A: Currently, over 250 different fonts are used to publish the code charts
and the figures associated with the Unicode Standard. The overwhelming
majority of these fonts are specially tailored for this purpose and have
been donated to the Unicode Consortium with a restricted license for use
only in documenting the standard. See the
Font Acknowledgements.
Q: Does the Unicode Consortium have information about character coverage for fonts?
A: No. The Unicode Consortium does not have or maintain any information about
the character coverage of publicly available or commercial font offerings. However, such information can be found on the web. Particularly
helpful, for example, is Richard Ishida's
list of fonts distributed with Windows 7/8 and Mac OS X, grouped by scripts.
Q: What is a Unicode-conformant font?
A: A font is never used in isolation: it is one of the components used in text rendering systems.
Therefore, it is not strictly meaningful to ask if a font is Unicode-conformant; this question is more pertinent
for the rendering system as a whole.
Nevertheless, most rendering systems involve some kind of mapping from characters to glyphs, stored in fonts.

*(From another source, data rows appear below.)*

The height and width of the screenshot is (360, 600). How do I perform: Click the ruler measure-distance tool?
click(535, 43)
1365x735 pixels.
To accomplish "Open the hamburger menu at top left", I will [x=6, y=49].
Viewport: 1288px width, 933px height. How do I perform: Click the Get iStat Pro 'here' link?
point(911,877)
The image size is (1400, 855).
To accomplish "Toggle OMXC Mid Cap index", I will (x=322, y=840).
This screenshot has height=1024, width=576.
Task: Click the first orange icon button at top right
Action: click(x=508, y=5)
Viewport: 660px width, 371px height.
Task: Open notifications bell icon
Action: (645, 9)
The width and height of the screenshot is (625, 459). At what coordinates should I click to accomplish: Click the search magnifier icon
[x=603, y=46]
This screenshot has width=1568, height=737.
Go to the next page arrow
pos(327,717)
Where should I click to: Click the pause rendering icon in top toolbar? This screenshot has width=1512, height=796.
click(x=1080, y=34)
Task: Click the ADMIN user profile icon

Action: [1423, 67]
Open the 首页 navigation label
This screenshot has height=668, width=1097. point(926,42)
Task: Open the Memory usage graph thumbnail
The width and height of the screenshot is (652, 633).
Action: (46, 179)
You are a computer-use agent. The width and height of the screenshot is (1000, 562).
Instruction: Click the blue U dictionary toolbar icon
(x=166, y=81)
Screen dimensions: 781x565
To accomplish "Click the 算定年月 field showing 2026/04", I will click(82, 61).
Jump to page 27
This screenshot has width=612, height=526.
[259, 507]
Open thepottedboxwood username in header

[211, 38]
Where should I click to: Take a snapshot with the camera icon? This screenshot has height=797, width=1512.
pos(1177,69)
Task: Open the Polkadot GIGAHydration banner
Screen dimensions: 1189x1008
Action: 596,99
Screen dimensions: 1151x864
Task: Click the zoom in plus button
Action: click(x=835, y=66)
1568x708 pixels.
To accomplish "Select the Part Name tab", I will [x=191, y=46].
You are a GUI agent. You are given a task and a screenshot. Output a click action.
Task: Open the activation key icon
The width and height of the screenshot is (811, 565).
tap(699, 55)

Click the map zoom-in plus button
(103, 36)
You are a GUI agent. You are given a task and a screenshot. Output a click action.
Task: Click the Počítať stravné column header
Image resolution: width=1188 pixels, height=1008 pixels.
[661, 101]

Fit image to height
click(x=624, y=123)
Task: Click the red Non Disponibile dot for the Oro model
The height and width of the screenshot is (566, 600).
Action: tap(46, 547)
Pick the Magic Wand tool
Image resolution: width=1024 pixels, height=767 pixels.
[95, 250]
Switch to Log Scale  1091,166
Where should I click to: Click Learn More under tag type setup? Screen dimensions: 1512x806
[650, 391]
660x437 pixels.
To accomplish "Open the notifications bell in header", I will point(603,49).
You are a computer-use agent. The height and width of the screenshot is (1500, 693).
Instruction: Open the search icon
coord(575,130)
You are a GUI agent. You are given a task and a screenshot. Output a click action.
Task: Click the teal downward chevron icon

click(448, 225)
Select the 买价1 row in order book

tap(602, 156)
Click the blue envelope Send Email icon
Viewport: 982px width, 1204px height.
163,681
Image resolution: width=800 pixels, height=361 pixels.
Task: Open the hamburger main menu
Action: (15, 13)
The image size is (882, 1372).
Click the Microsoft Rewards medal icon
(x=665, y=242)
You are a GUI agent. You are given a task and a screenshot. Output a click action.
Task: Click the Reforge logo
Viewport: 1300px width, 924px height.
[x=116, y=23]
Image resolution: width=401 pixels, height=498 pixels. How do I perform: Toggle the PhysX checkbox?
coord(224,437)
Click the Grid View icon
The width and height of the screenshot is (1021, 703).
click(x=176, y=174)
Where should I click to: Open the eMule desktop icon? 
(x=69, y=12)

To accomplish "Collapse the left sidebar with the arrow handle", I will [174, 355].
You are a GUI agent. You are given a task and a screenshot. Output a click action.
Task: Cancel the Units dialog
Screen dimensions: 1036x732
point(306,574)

In sfnt-based fonts, such as TrueType, OpenType and Graphite fonts, default glyph mappings are stored in the 'cmap' table;
additional tables may substitute alternate glyphs based on context. A Unicode-conformant font can be defined as a font
which contains a mapping from Unicode characters and that maps characters to glyphs in a way that is consistent with character
semantics defined in the Unicode Standard.
For example, a font that includes a character-to-glyph mapping based only on the JIS (Japanese Industrial Standard)
character encoding would not be Unicode compliant. (Note, however, that such a font potentially may be used within a text
rendering system that can handle conversions between legacy encodings and Unicode to display text in a Unicode-conformant way.)
For another example, a TrueType font that includes a Windows Unicode 'cmap' table but that maps characters in the Latin-1 block
to glyphs for Cyrillic characters is not a Unicode-conformant font.
Note that the Unicode Consortium does not review or evaluate fonts for their compliance to the Unicode Standard.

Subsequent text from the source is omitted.